Figure 1. Kératinocytes hypertrophiés et atypiques avec koilocytose s’étendant sur toute l’épaisseur d’un épithélium acanthosique (H&E, grossissement original ×100). Photographie reproduite avec l’aimable autorisation de Todd Arends, MD, Chesterfield, Missouri.
Figure 2. Une plaque de desquamation érythémateuse de 2×1 cm sur la verge anale droite (A). La résolution clinique de l’érythème et de la desquamation a été obtenue après un traitement par imiquimod et une thérapie photodynamique à base d’acide 5-aminolévulinique (B).
L’examen physique a révélé une cicatrice rose de 2×1 cm avec une desquamation périphérique sur la verge anale droite (figure 2A). Les thérapies potentielles discutées avec le patient comprenaient la chirurgie de Mohs, le traitement par laser ablatif et le traitement non chirurgical par ALA-PDT en association avec de l’imiquimod crème topique 5%. Pour éviter d’autres traitements invasifs, nous avons décidé d’administrer une cure de 3 semaines de crème topique d’imiquimod 5% appliquée 3 fois par semaine sur toute la zone affectée, suivie 1 semaine plus tard d’un traitement d’ALA-PDT. Le temps d’incubation était de 6 heures. Après avoir effectué 4 cycles de ce régime thérapeutique, l’érythème et la desquamation se sont résorbés (figure 2B). La patiente n’a pas noté d’effets secondaires remarquables associés à l’imiquimod mais a signalé une disparition progressive de la douleur dans la semaine suivant chaque traitement par ALA-PDT, la douleur la plus intense étant survenue dans les 48 heures suivant le traitement. Trois biopsies de repérage réalisées après le traitement n’ont révélé aucun signe de SCCIS périanal résiduel. Deux ans après les biopsies négatives, des examens physiques continus n’ont montré aucun signe de récidive clinique.
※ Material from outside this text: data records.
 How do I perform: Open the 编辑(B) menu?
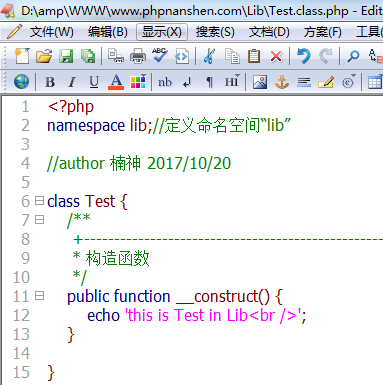[x=108, y=32]
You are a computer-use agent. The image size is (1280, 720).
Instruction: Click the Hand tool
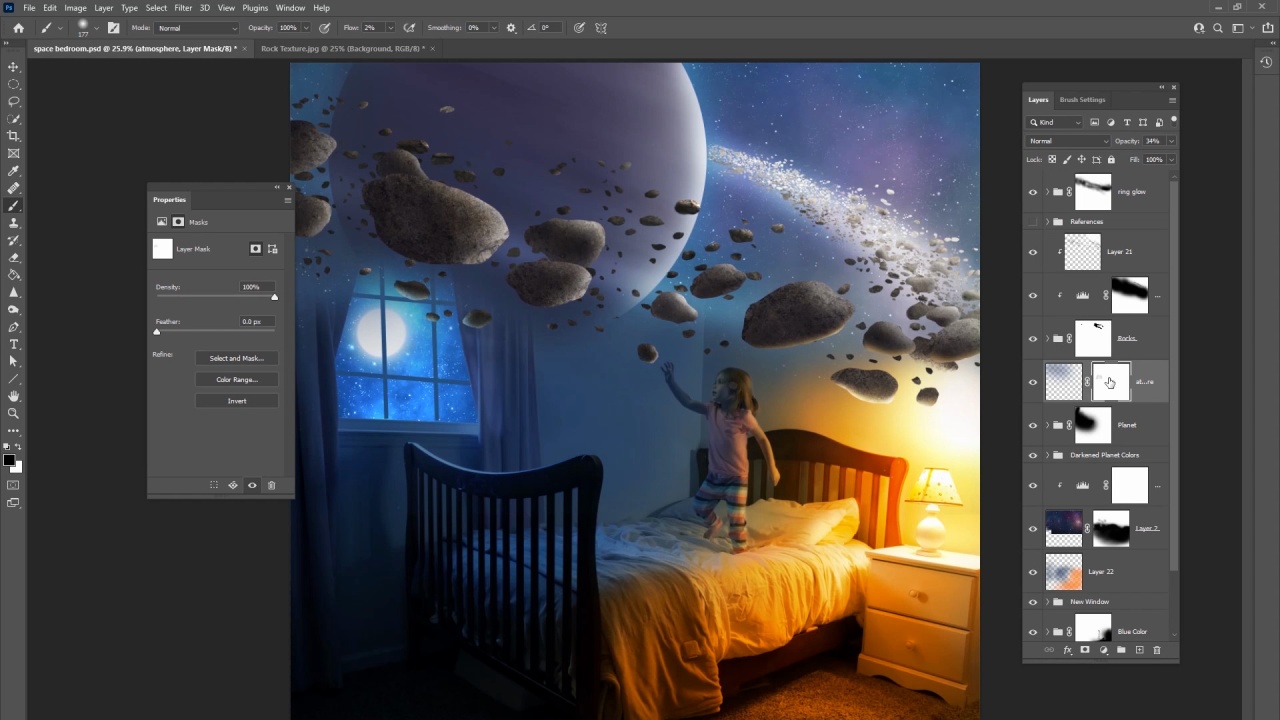13,396
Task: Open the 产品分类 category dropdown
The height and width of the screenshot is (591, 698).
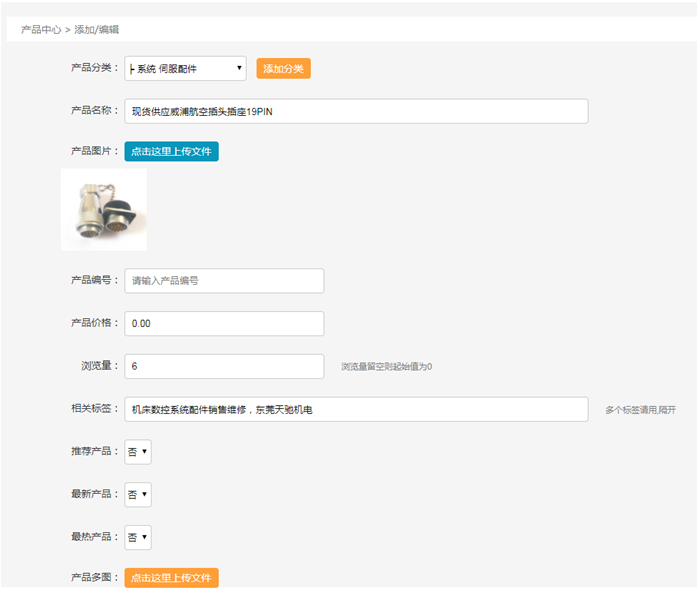Action: 185,68
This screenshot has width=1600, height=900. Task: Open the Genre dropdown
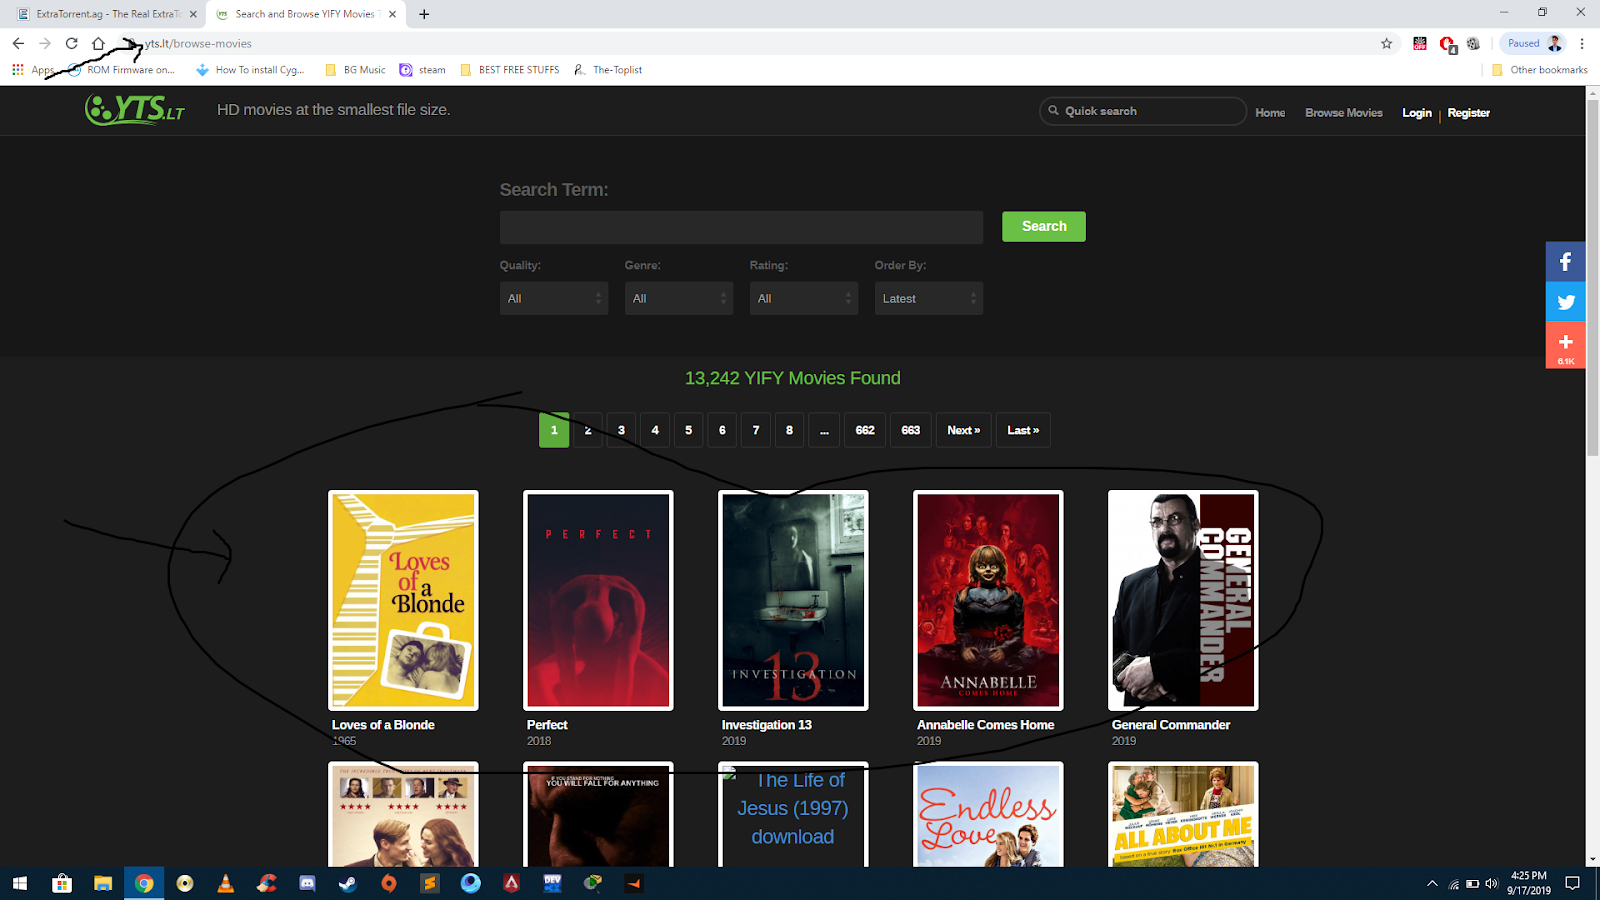point(678,298)
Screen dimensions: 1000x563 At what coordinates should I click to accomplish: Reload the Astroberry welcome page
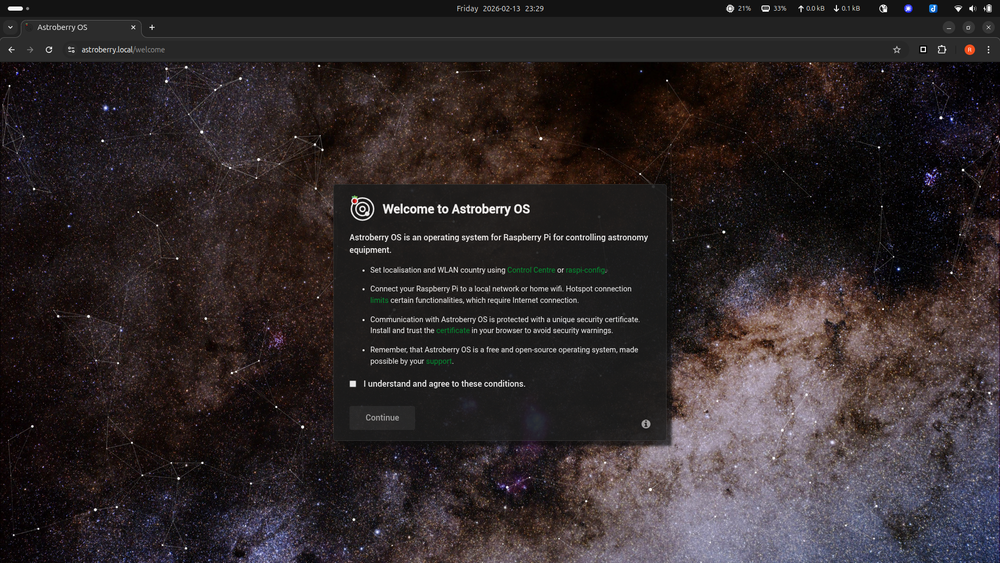coord(49,49)
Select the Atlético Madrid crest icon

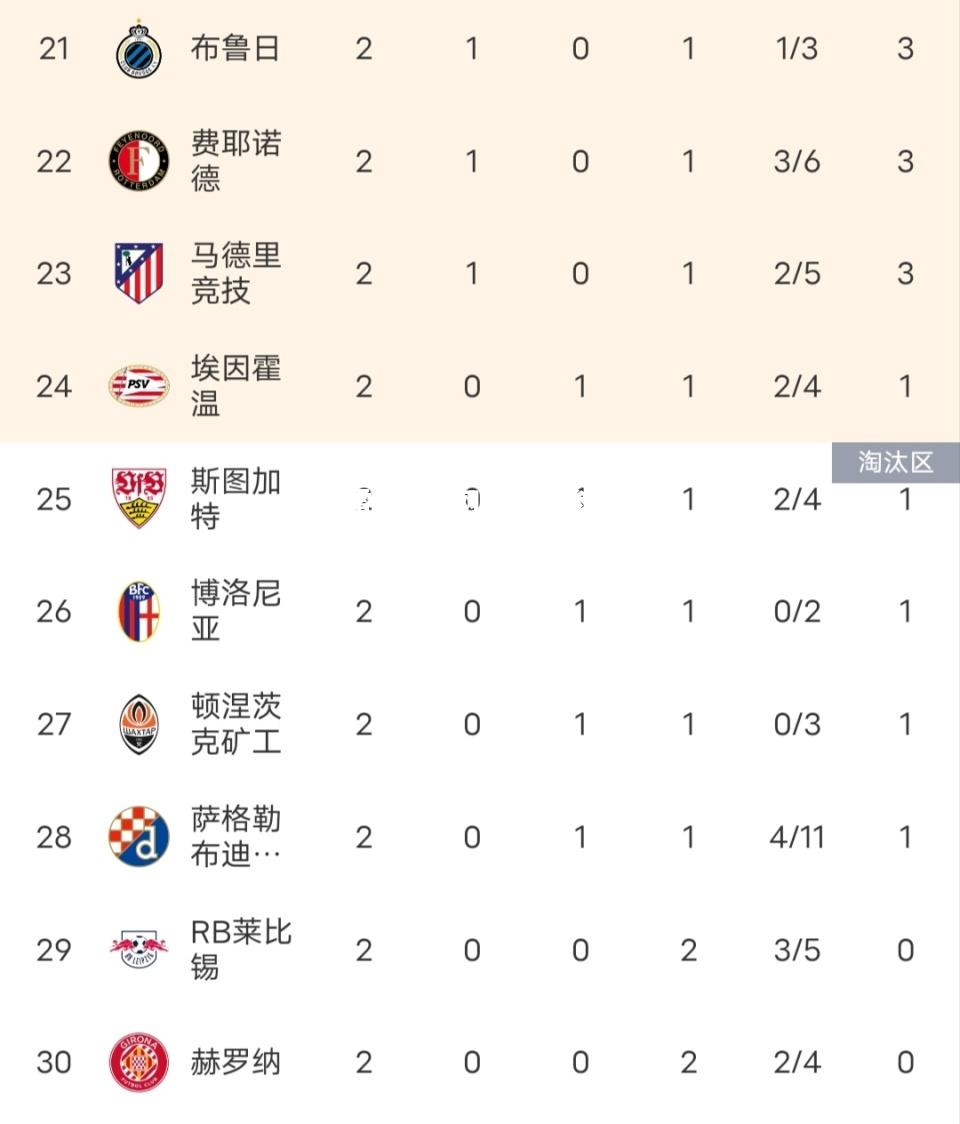pos(139,273)
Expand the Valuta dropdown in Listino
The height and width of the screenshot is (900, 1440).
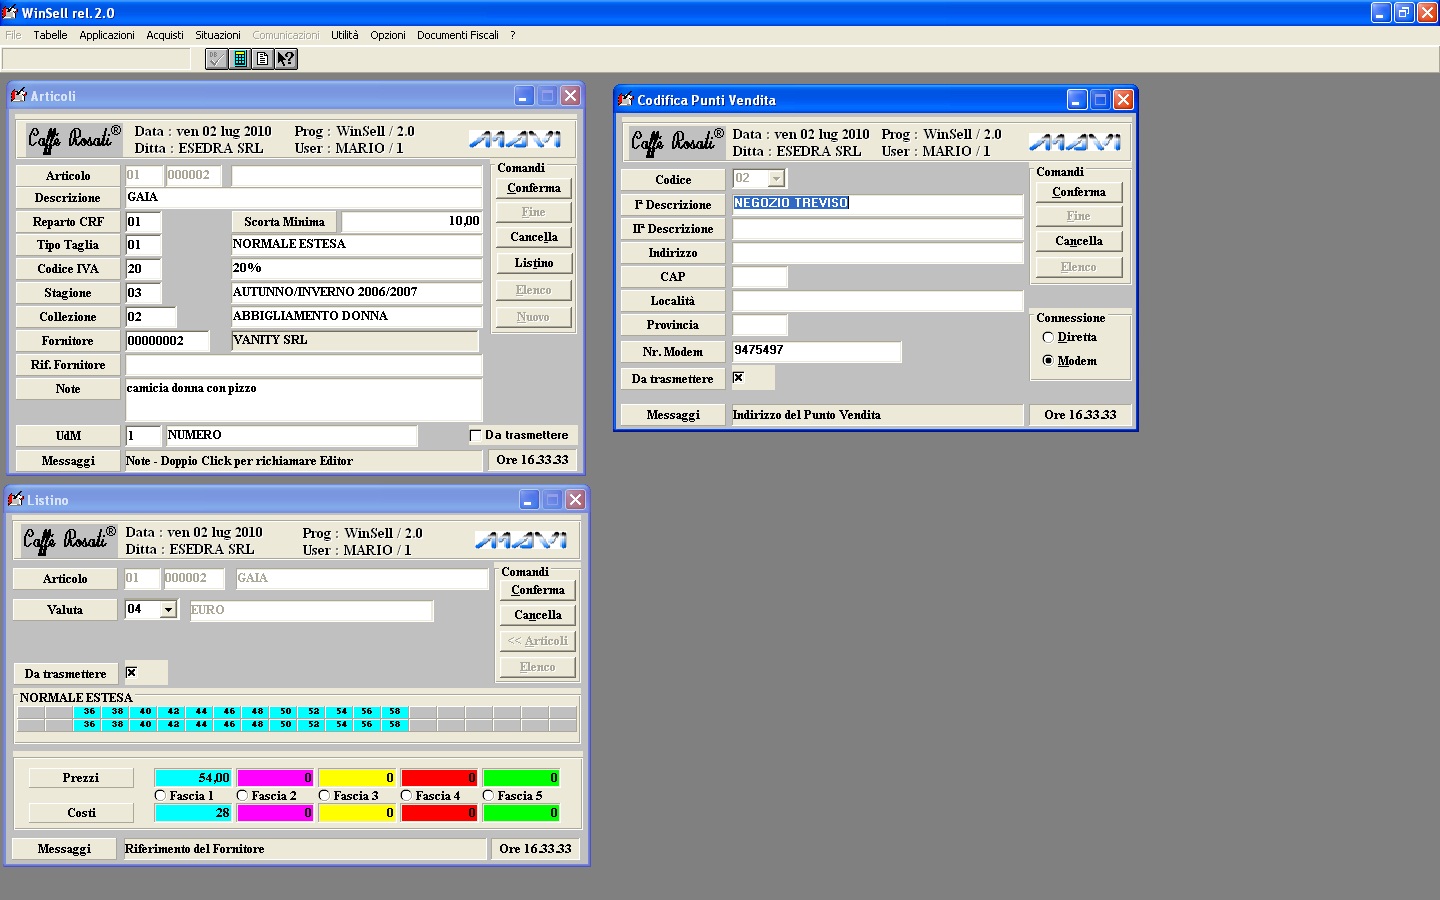click(168, 609)
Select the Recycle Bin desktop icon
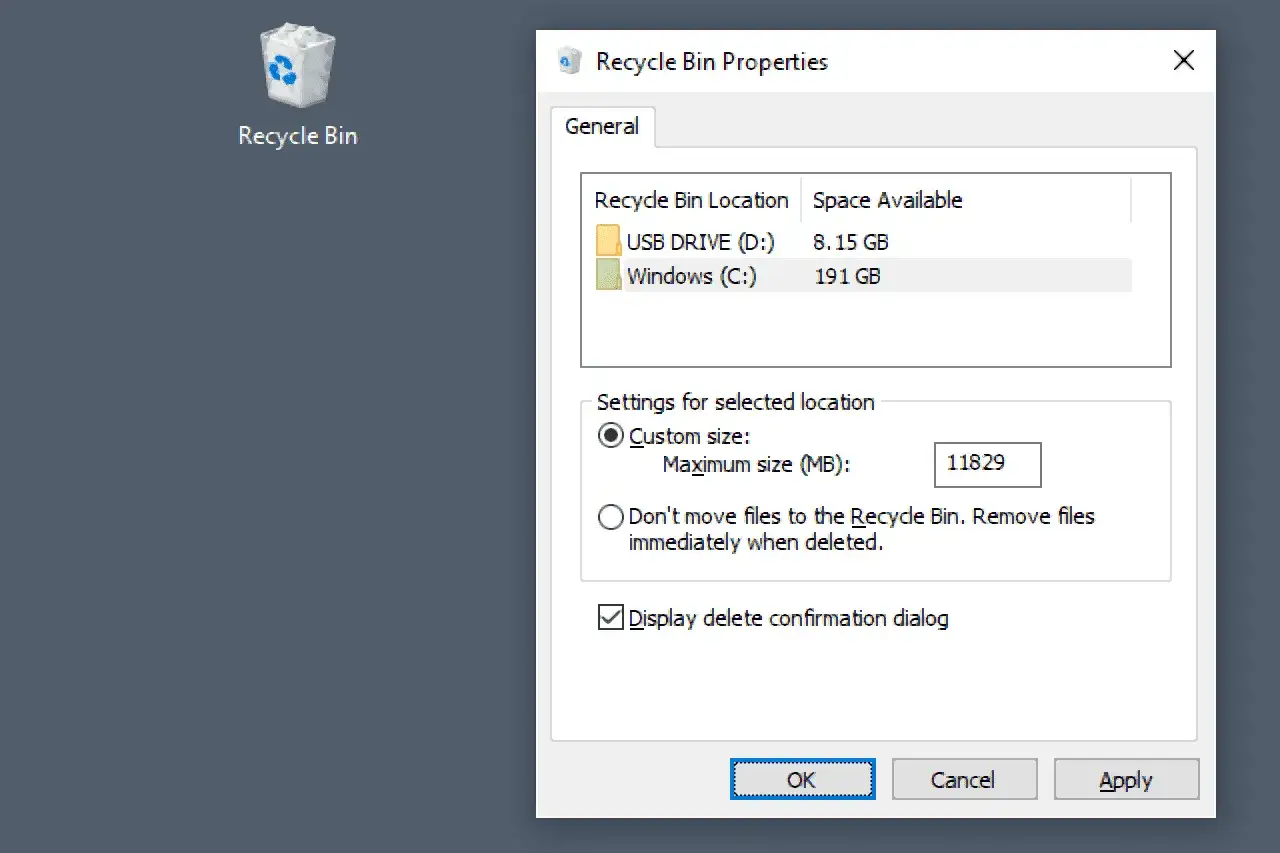The width and height of the screenshot is (1280, 853). 297,67
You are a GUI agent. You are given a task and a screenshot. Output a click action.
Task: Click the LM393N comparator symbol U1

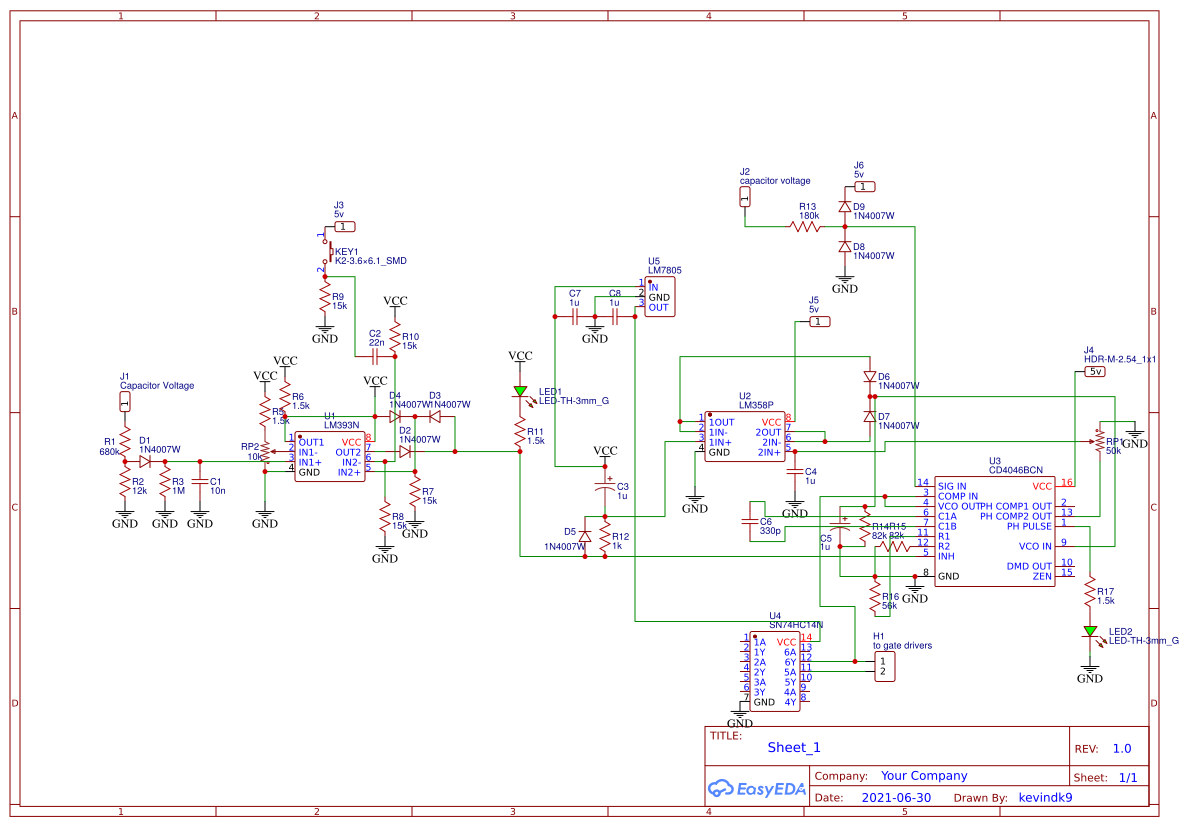(x=330, y=455)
Les médecins des services de dermatologie et de gynécologie la suivent de près.
Commentaire
L’excision chirurgicale large est actuellement recommandée comme thérapie de première ligne pour le SCCIS périanal.1,3,4 Malheureusement, l’excision chirurgicale a été associée à la difficulté d’obtenir des marges sans maladie, à des taux de récurrence aussi élevés que 31% et à une morbidité substantielle.1,4 D’autres modalités de traitement non chirurgical ont été étudiées pour traiter ce néoplasme afin de réduire simultanément les taux de récidive tout en minimisant les dommages structurels et fonctionnels de la zone de traitement, notamment la radiothérapie, l’imiquimod, l’ablation au laser et l’ALA-PDT.1,3,4,5
En particulier, l’imiquimod et l’ALA-PDT se sont révélés prometteurs en tant que monothérapies pour le traitement des SCCIS périanaux, avec plusieurs rapports de cas décrivant une résolution complète, de faibles taux de récidive et une structure et une fonction préservées des tissus environnants après le traitement1,3,4 ; cependant, la récidive des SCCIS périanaux est toujours connue après une monothérapie avec l’ALA-PDT ou l’imiquimod5,6.
Conclusion
Bien que des recherches supplémentaires soient nécessaires, le succès thérapeutique présenté dans notre cas suggère que la thérapie combinée non invasive avec l’imiquimod et l’ALA-PDT peut représenter une alternative viable à la fois à l’excision chirurgicale et aux monothérapies non invasives pour le traitement du SCCIS périanal.
Remerciements- Les auteurs tiennent à remercier Alejandro Gru, MD, Columbus, Ohio, pour sa révision des lames de pathologie pour ce cas.